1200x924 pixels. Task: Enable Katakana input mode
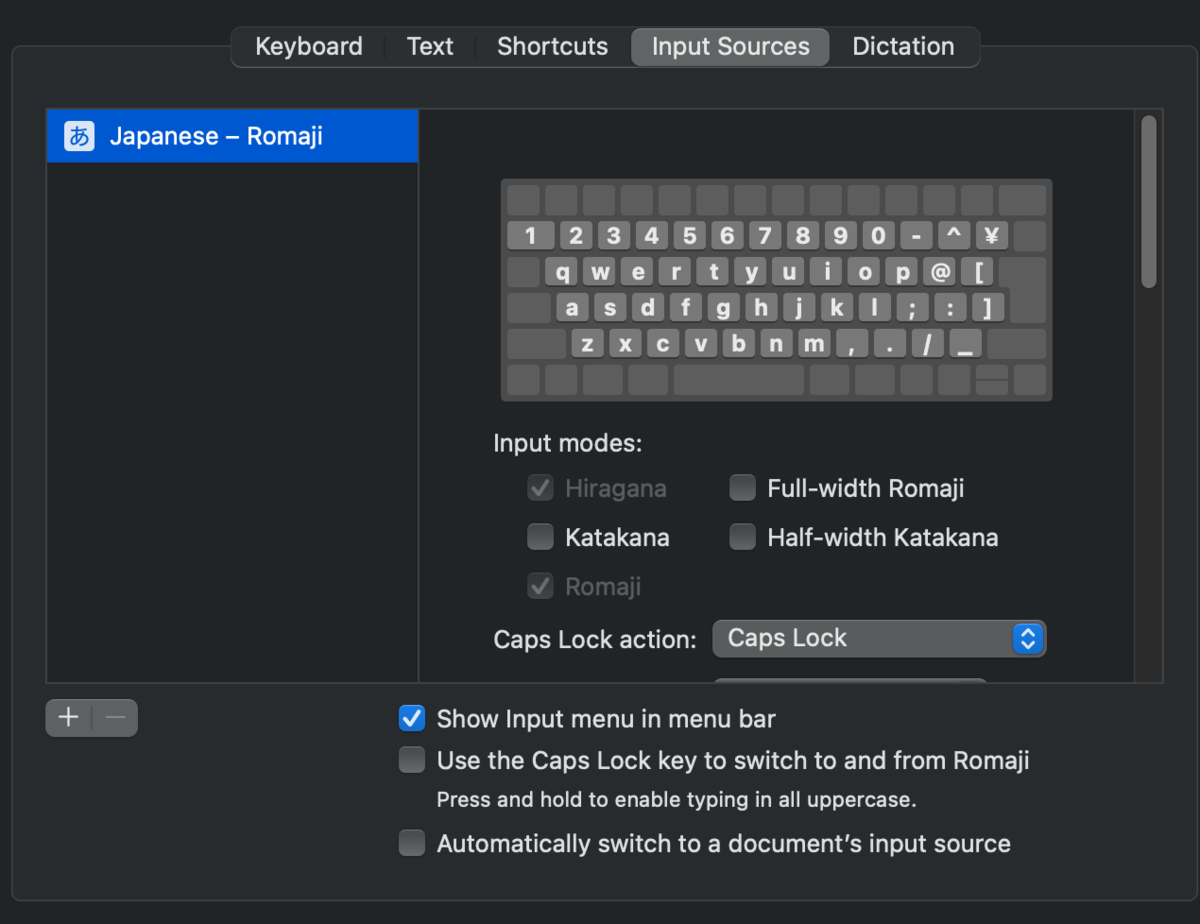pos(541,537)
...
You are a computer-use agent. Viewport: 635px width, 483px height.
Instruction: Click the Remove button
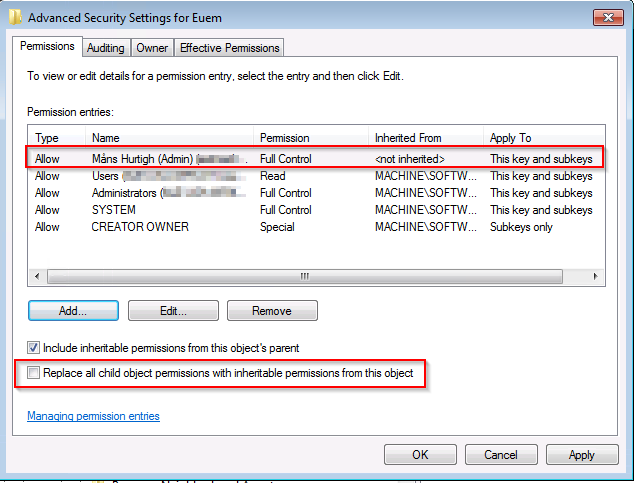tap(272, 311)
--
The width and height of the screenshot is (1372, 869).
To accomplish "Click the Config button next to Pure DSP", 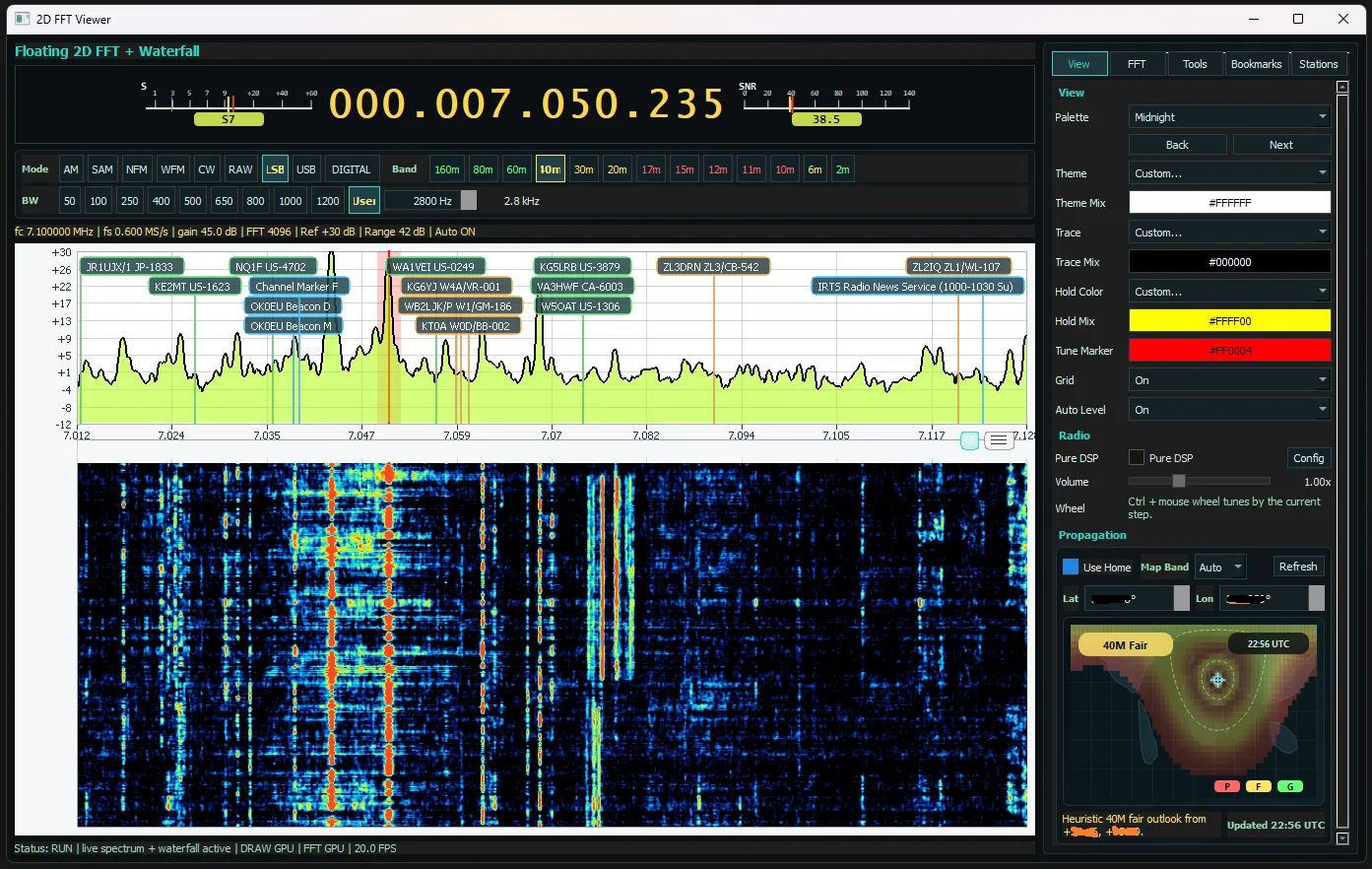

**What is needed**
Write out again exactly the lines above from the one with "The width and" through the one with "the Config button", adding no other lines and no pictures.

**Answer space**
The width and height of the screenshot is (1372, 869).
To accomplish "Click the Config button next to Pure DSP", 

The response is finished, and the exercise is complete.